#### TASK DIRECTIONS
A faithful transcript of every entry is required; pictures do not belong in it.

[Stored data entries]

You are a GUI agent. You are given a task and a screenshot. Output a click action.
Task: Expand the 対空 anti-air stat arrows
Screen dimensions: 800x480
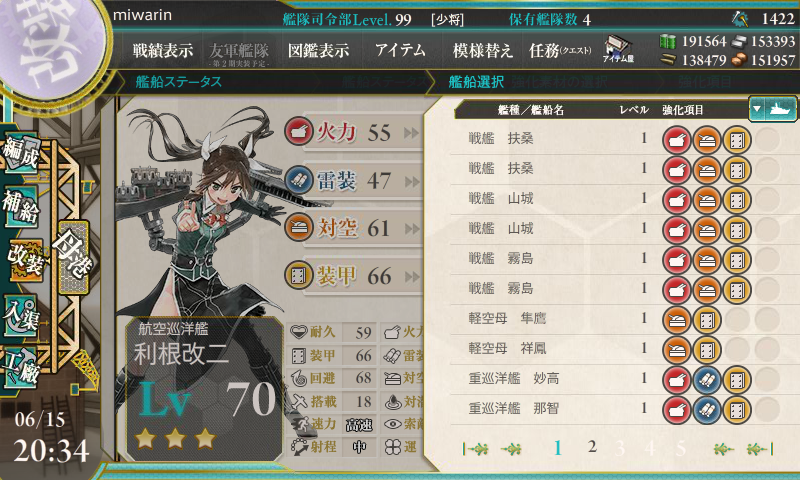click(x=411, y=230)
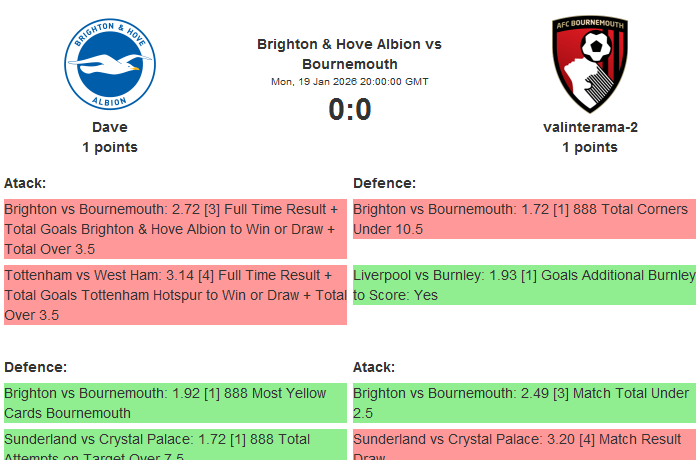Select the Liverpool vs Burnley 1.93 bet
This screenshot has height=460, width=700.
pos(524,285)
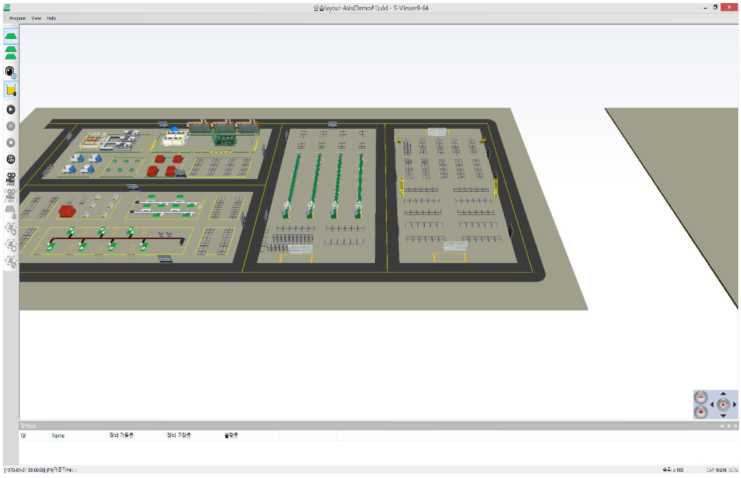
Task: Click the top green layout icon
Action: 11,36
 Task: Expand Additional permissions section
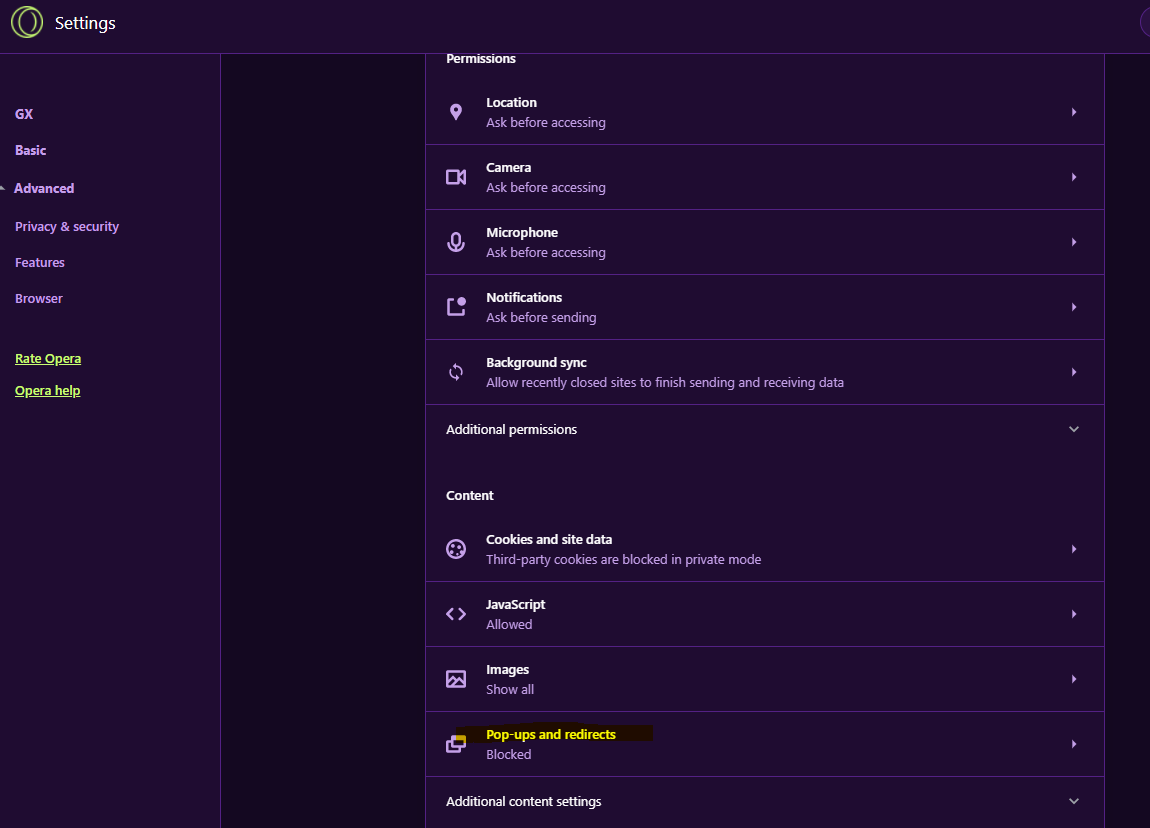point(1074,429)
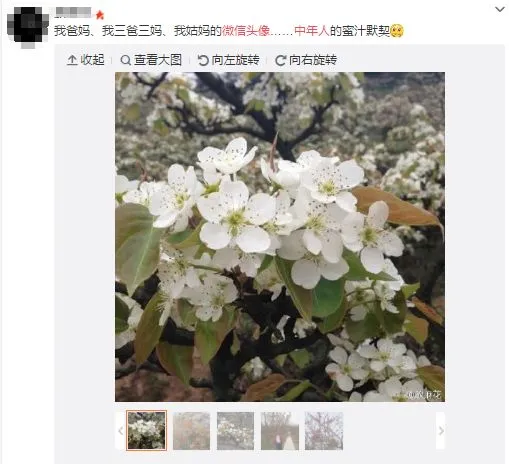Image resolution: width=509 pixels, height=464 pixels.
Task: Select the second thumbnail image
Action: coord(191,431)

#### SOLUTION TO THIS PROBLEM
You are a GUI agent. You are given a task and a screenshot. Output a click action.
Task: Expand the 対空 anti-air stat arrows
Screen dimensions: 800x480
click(x=411, y=230)
Select the Liverpool vs Burnley 1.93 bet
This screenshot has height=460, width=700.
pos(524,285)
Task: Click the top green layout icon
Action: 11,36
 Task: Expand Additional permissions section
point(1074,429)
Image resolution: width=509 pixels, height=464 pixels.
Task: Select the second thumbnail image
Action: coord(191,431)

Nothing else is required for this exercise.